Täglich verlassen tausende Flüchtlinge ihre Heimat oder die Flüchtlingscamps im Libanon oder der Türkei, um Schutz und ein menschenwürdiges Leben in Europa zu suchen. Damit steht schon heute fest: Europa und die EU werden sich in der Zusammensetzung ihrer Bevölkerung verändern. Das ist ein Fakt. Zudem hat die Eurozone die langjährige Wirtschafts- und Finanzkrise noch immer nicht ausgestanden.
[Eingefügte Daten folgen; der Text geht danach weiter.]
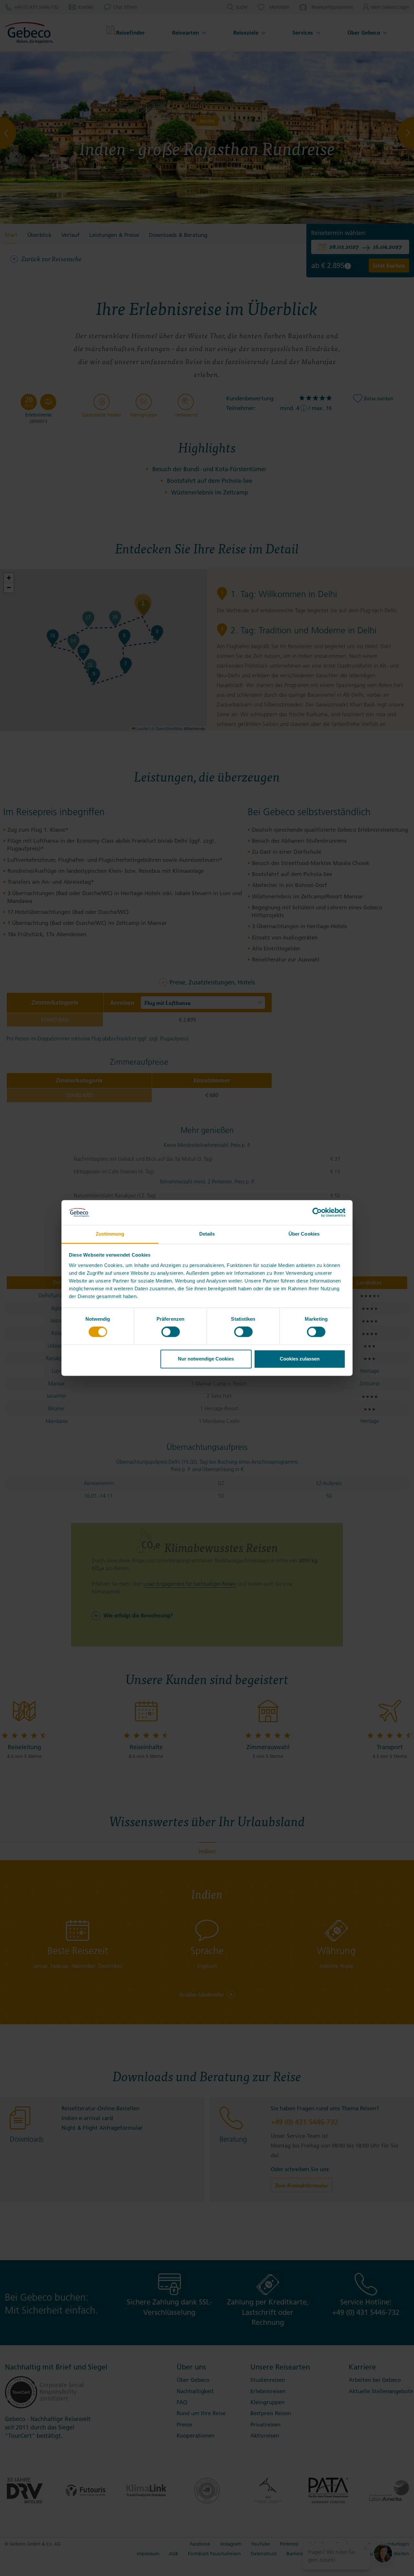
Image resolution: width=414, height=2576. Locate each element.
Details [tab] (207, 1234)
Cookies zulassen (300, 1358)
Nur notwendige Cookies (206, 1358)
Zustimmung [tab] (110, 1234)
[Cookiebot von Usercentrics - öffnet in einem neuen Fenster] (317, 1212)
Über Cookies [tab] (304, 1234)
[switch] (170, 1332)
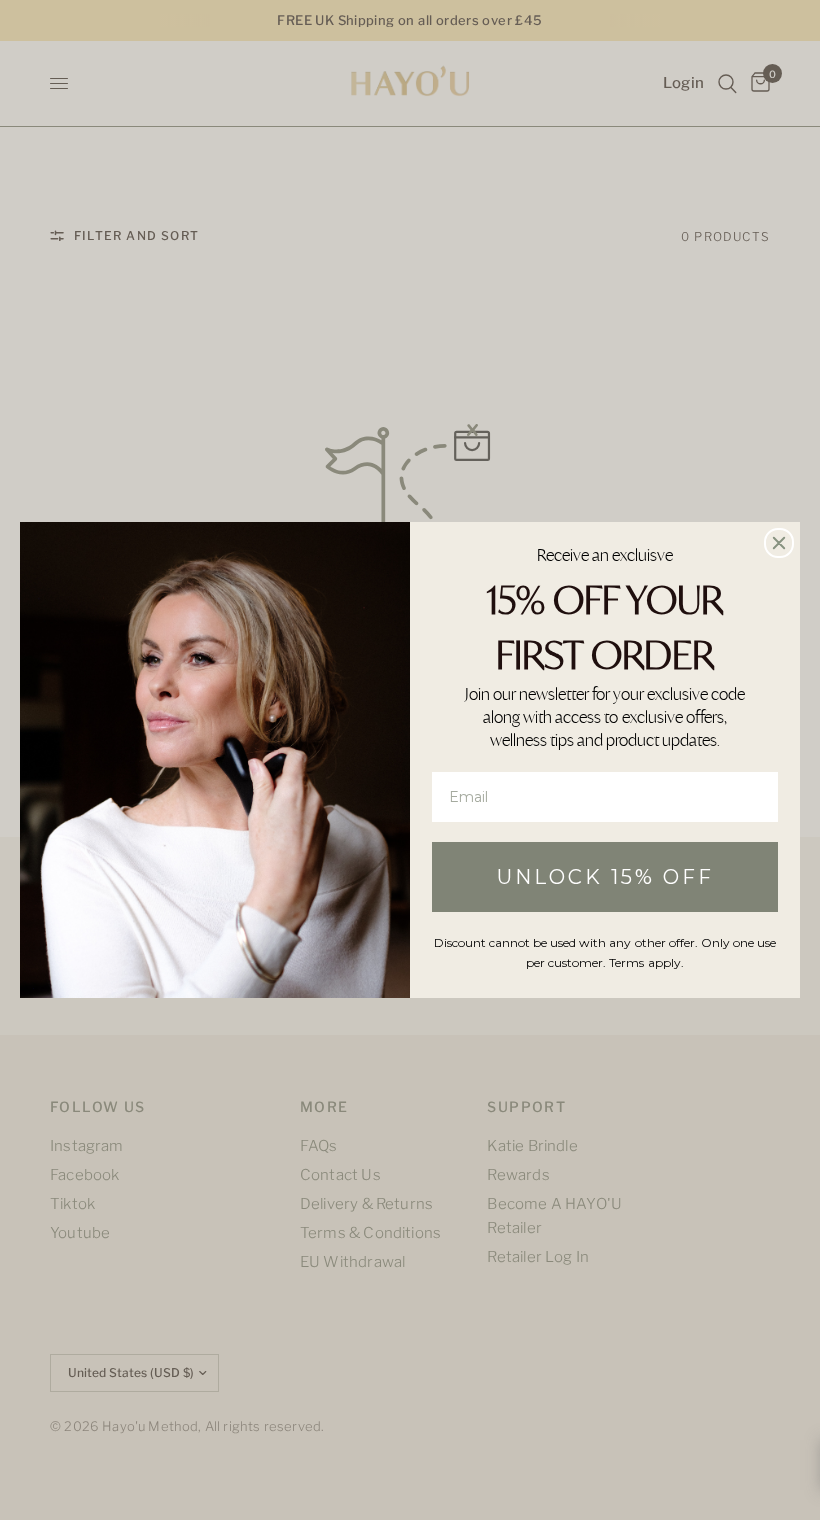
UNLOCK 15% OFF (605, 877)
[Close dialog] (779, 543)
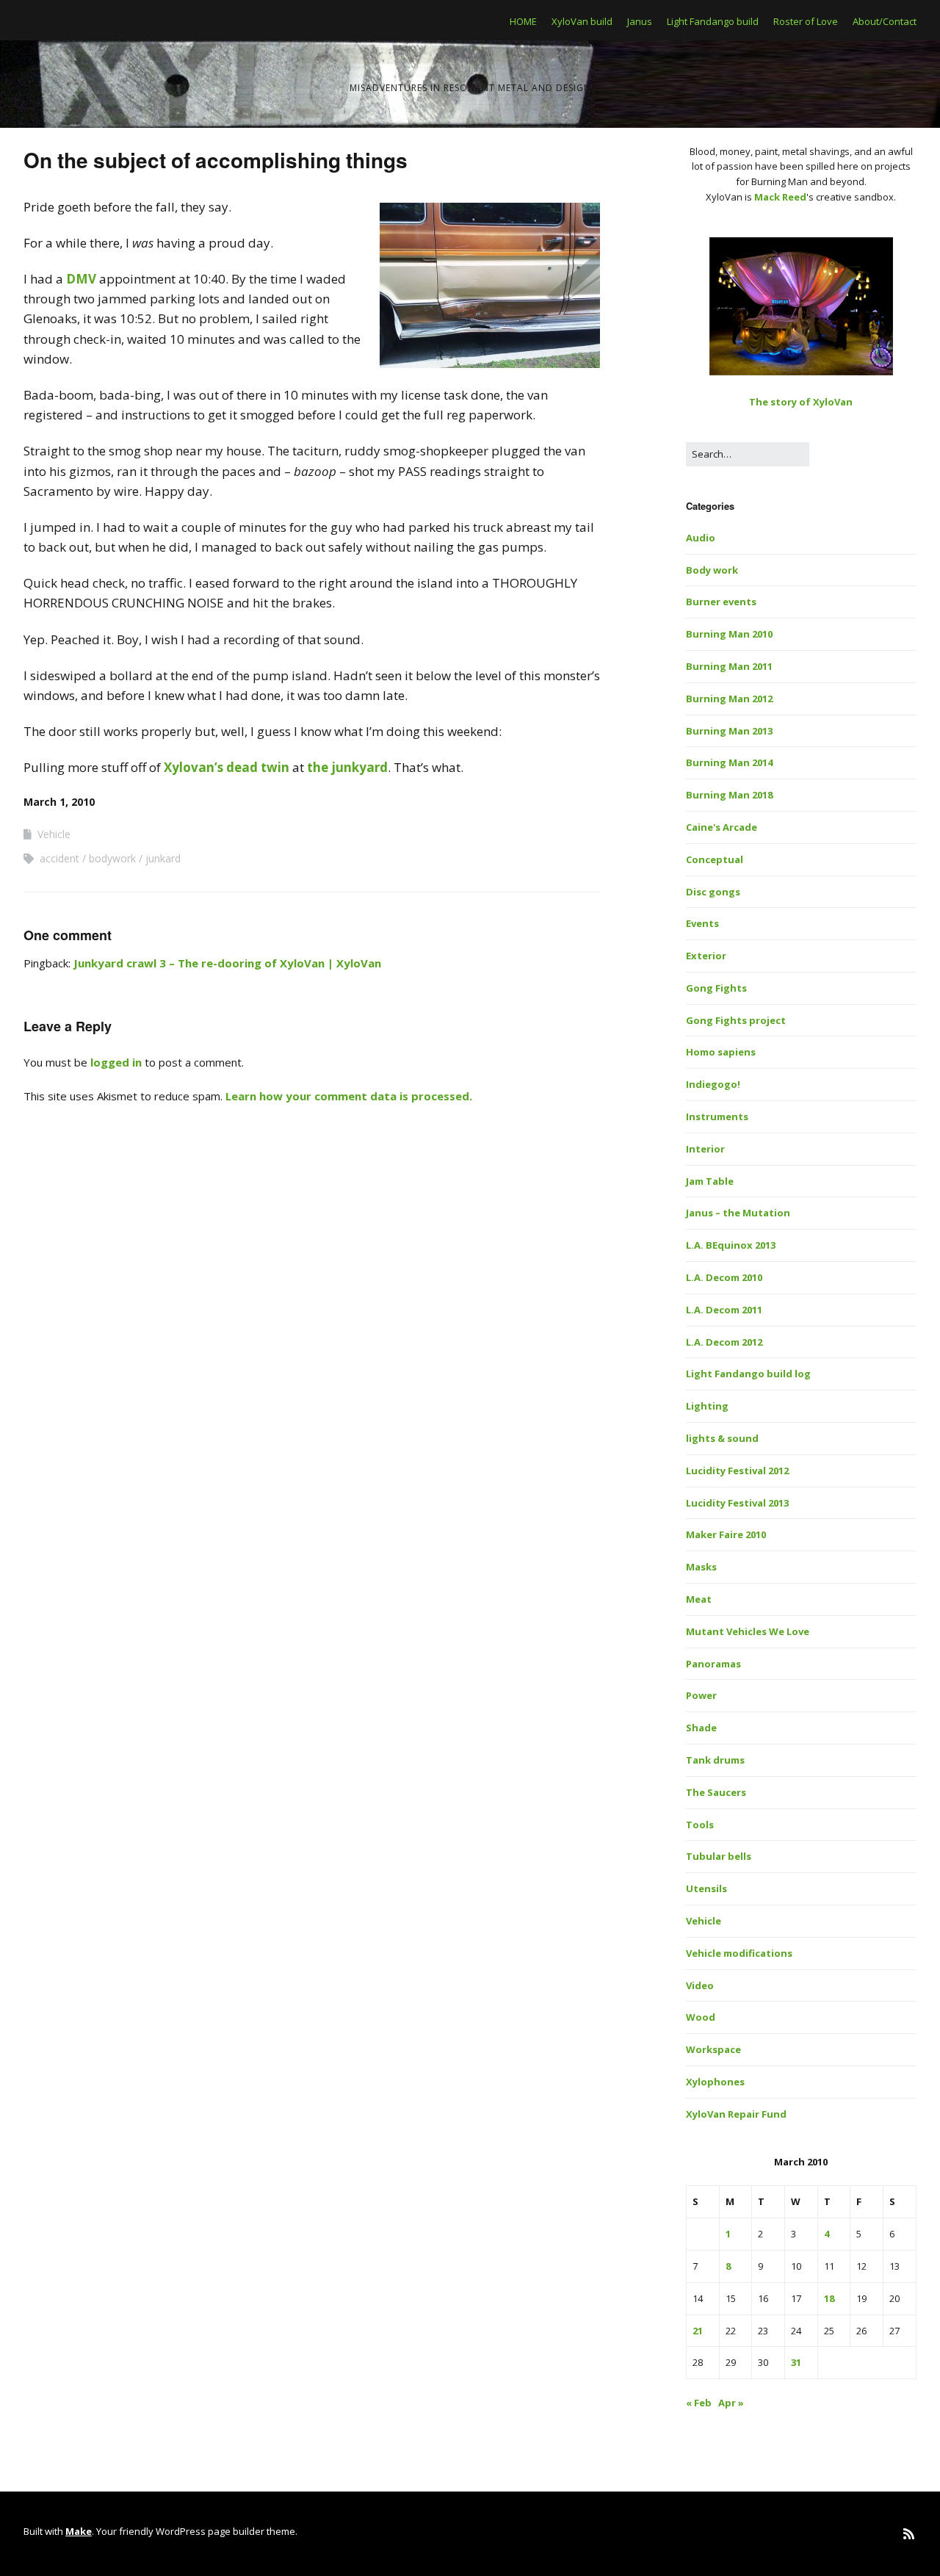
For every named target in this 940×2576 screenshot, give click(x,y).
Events (702, 923)
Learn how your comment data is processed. (348, 1096)
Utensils (706, 1888)
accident (59, 858)
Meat (699, 1599)
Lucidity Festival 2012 (737, 1470)
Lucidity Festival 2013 (737, 1502)
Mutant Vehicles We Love (747, 1631)
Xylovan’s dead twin (226, 767)
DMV (81, 278)
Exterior (706, 955)
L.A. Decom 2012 (724, 1342)
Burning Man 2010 (729, 634)
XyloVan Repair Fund (736, 2114)
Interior (705, 1148)
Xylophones (715, 2081)
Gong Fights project (736, 1020)
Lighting (707, 1406)
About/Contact (884, 21)
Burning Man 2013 (729, 730)
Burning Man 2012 (729, 698)
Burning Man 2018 (729, 794)
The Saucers (716, 1792)
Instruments (717, 1116)
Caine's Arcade (721, 827)
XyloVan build (582, 21)
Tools (700, 1824)
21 (698, 2330)
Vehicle (53, 834)
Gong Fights (716, 988)
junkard (163, 858)
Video (700, 1985)
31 (796, 2362)
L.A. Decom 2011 (724, 1309)
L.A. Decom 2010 (724, 1277)
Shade (701, 1727)
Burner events (721, 601)
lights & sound (722, 1438)
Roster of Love (805, 21)
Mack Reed (780, 196)
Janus (639, 21)
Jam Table (710, 1181)
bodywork (112, 858)
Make (78, 2531)
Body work (712, 570)
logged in (116, 1062)
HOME (523, 21)
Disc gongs (713, 891)
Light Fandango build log (748, 1373)
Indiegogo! (713, 1084)
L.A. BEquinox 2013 (731, 1245)
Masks (701, 1566)
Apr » (731, 2402)
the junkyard (347, 767)
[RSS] (908, 2534)
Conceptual (714, 859)
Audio (700, 537)
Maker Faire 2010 (726, 1534)
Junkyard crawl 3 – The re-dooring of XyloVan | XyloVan (227, 963)
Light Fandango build (713, 21)
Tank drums (715, 1760)
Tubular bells (718, 1856)
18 (829, 2298)
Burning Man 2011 (729, 666)
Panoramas (713, 1663)
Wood (700, 2017)
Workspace (713, 2049)
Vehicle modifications (739, 1953)
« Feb (699, 2402)
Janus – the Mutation (738, 1212)
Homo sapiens (721, 1051)
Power (701, 1695)
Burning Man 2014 (729, 762)
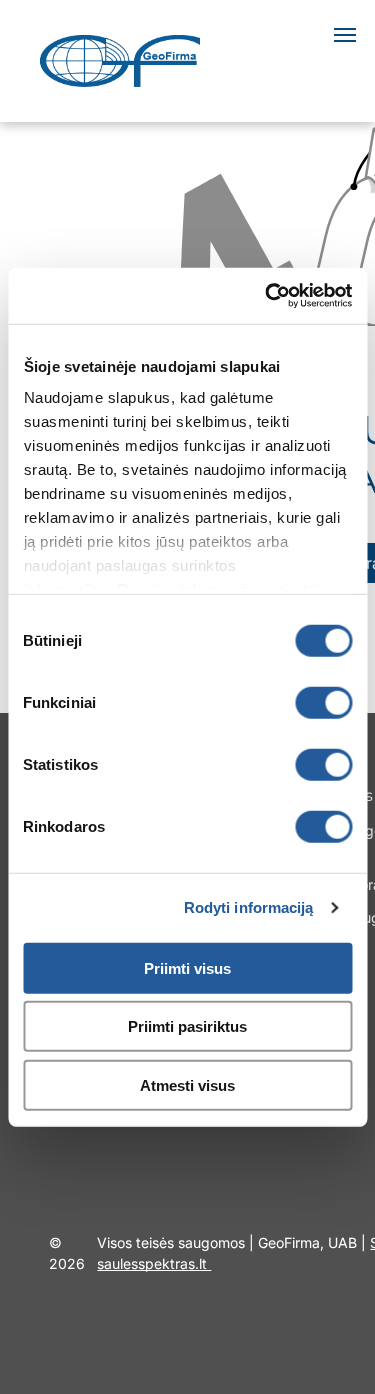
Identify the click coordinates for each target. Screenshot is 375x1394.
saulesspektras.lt (154, 1263)
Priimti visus (187, 967)
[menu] (345, 35)
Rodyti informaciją (249, 907)
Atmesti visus (187, 1084)
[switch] (323, 702)
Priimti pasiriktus (187, 1026)
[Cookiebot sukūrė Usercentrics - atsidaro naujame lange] (267, 296)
Beide Krisen – die Finanz- wie die aussenpolitische Krise – zeigen, dass es im europäischen Einigungsprojekt fundamentale innere Fehler gibt. Und damit steht Europa aktuell wieder vor der uralten Frage nach seiner Verfasstheit. Nach der Frage: lose Konföderation oder echte Föderation? Das ist der Kern der Frage, um die sich alles in Europa dreht. Dass bei einer solchen Frage Flieh- und Erosionskräfte am Werk sind, liegt in der Natur der Sache. Aber, wir müssen uns dieser Frage nun endlich mit all ihren Konsequenzen stellen. Und da vermisse ich persönlich schon länger den politischen Gestaltungswillen der handelnden Akteure.

2. Wo sehen Sie die Ansatzpunkte für eine nachhaltige Weiterentwicklung der Europäischen Union?

FISCHER: Europa hat sich immer in Zeiten der Krisen bewegt und verändert. Reformen in Zeiten von Stabilität, Wohlstand und Prosperität sind selten bis nicht existent. Es scheint, als ob wir besonders starke Herausforderungen brauchen, um zu erkennen, dass es Zeit für eine Anpassung beziehungsweise Weiterentwicklung ist. Insofern stehen wir aktuell vor vielen «Ansatzpunkten».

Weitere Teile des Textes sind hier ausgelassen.